The currently extended version of the cba is the one resulting from the ministerial order of extension dated March 31, 2015, with the exception, however, of its title III – subtitle II relating to extras, which remains applicable only between the signatories of the amendment of July 1st 2013 (its extension has been cancelled by the Conseil d’État on May 7, 2015).
It applies to the production of theatrical feature films and short films, but also of advertising films, which did not benefit from adapted provisions under the advertising cba.
The employers concerned by this cba are the French companies producing such films (such as, without limitation, those designated under NAF 2008 classes 5911C and 5911B); the foreign companies producing all or parts of such films in France, and the French production companies making available to foreign producers the staff and equipment necessary for their shooting of such films in France.
The employees concerned are all employees hired by the employers above pursuant to French laws, regardless of the place where the work is provided (subject, for shootings outside France, to local mandatory regulations); it should be noted that employees hired under contracts submitted to foreign laws and temporarily sent to work in France benefit for such period of time, of the most favorable terms in the cba pertaining to the matters referred to by section L1262-4 of the Labor Code (including wages).

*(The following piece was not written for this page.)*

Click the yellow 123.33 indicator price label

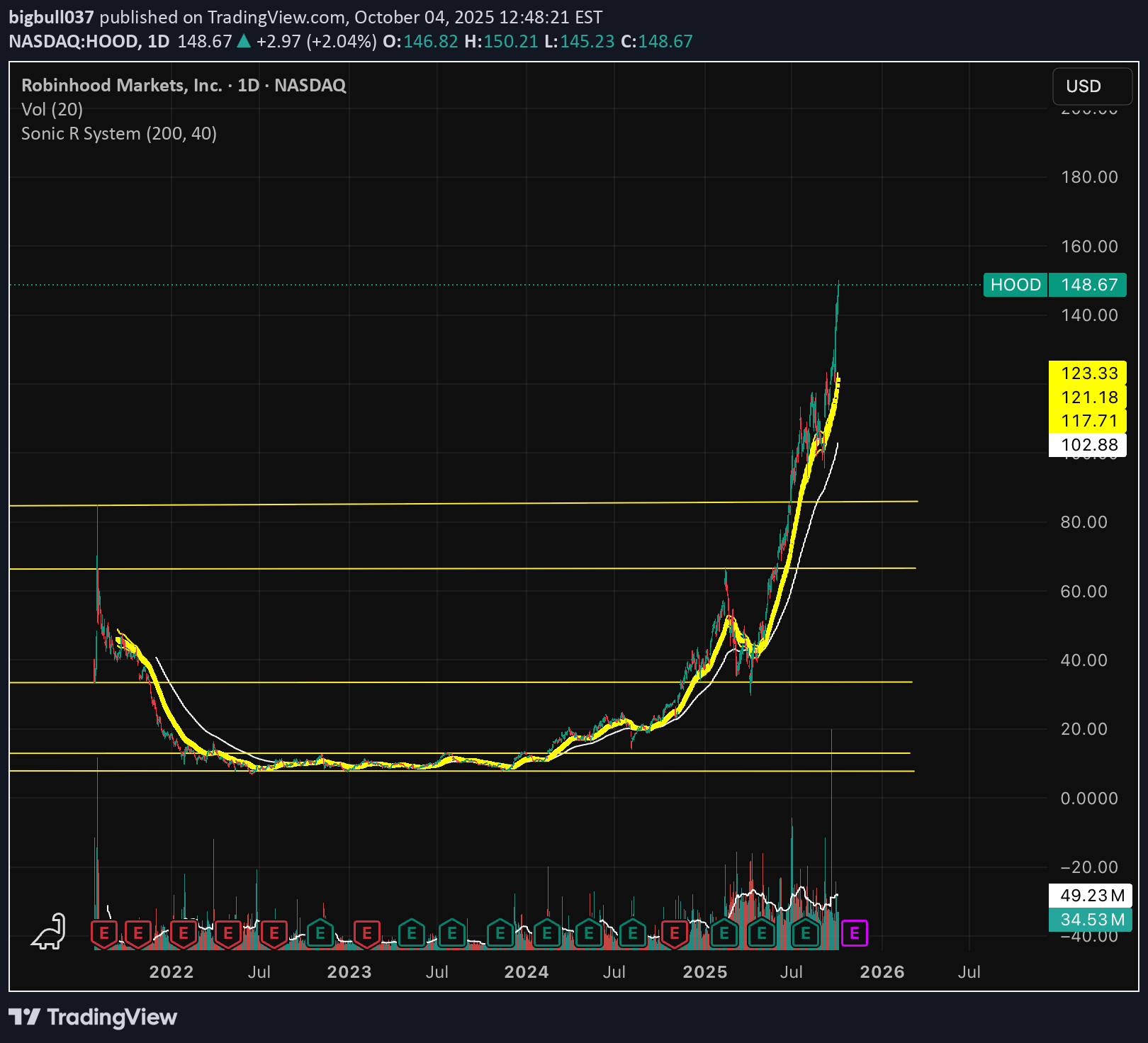coord(1088,373)
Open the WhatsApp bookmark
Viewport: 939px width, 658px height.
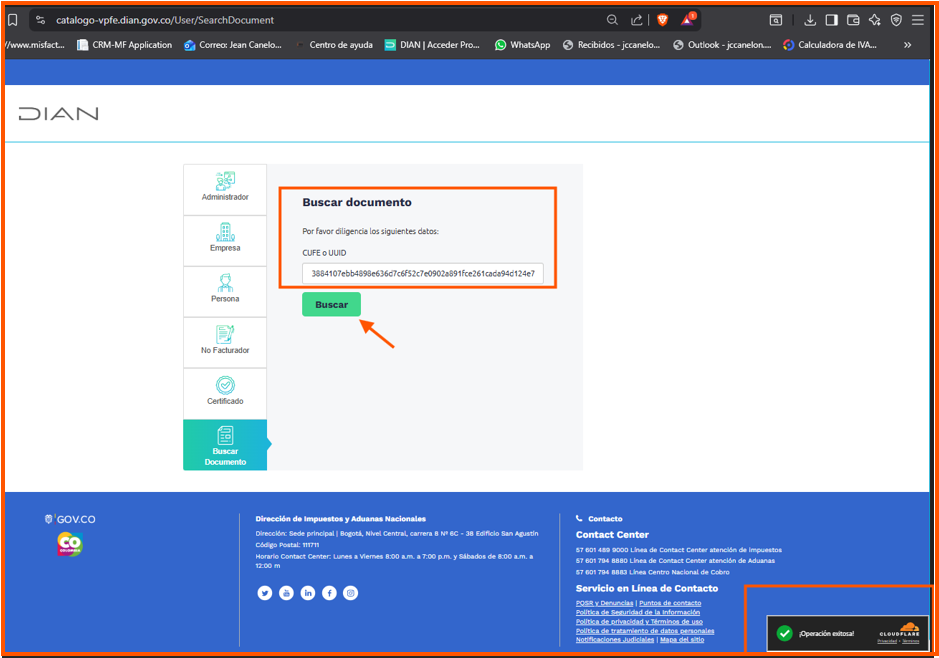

It should be noted that the existing version is not complete and several categories of activities and employees have been left aside for later negotiation. This is the case for: technical staff hired for short films (title I, section 1), actors hired for short films and advertising films and musicians hired for theatrical films (title III, section 1.I.1), extras hired for advertising films (title III, section 2.I.1), and permanent staff in all sectors within the scope of the cba (title I, section 2). Furthermore, although the declared intent of title II is to encompass the employment of technical staff hired for advertising films, its content does not follow up, leading to think that, with maximum three exceptions, such staff does not benefit from the minimum salaries provided in the cba. Indeed, the definitions and job titles in section 2 of title II, as well as the minimum base salaries provided in the corresponding exhibit 1 concern almost exclusively the theatrical film crew as each of title has the word “cinéma” appended at the end. Only the advertising film director (“réalisateur de films publicitaires”, as opposed to “réalisateur cinéma”) benefits from specific provisions, and potentially the foley artist and foley artist assistant, whose job titles are not reduced to “cinéma”.
Interactions with the other cbas  – whenever the employers designated above hire employees to:
– produce an audiovisual film, the relationship with the employees pertaining to the film crew is governed by the cba of audiovisual production (section 2.1 above) and with those pertaining to the cast, by the cba of artists/performers hired for tv programs (section 2.10 b) below),
– produce an animation film, the employment relationship is governed by the cba relating to the production of animation films,
– (i) for the technical staff : provide a technical service (outside the production of a film by the employer), or produce an audiovisual program not intended for commercial exploitation and in which the employer does not own the title, and (ii) for the actors/performers : provide dubbing services, then the employment relationship is governed by the cba relating to the technical services. 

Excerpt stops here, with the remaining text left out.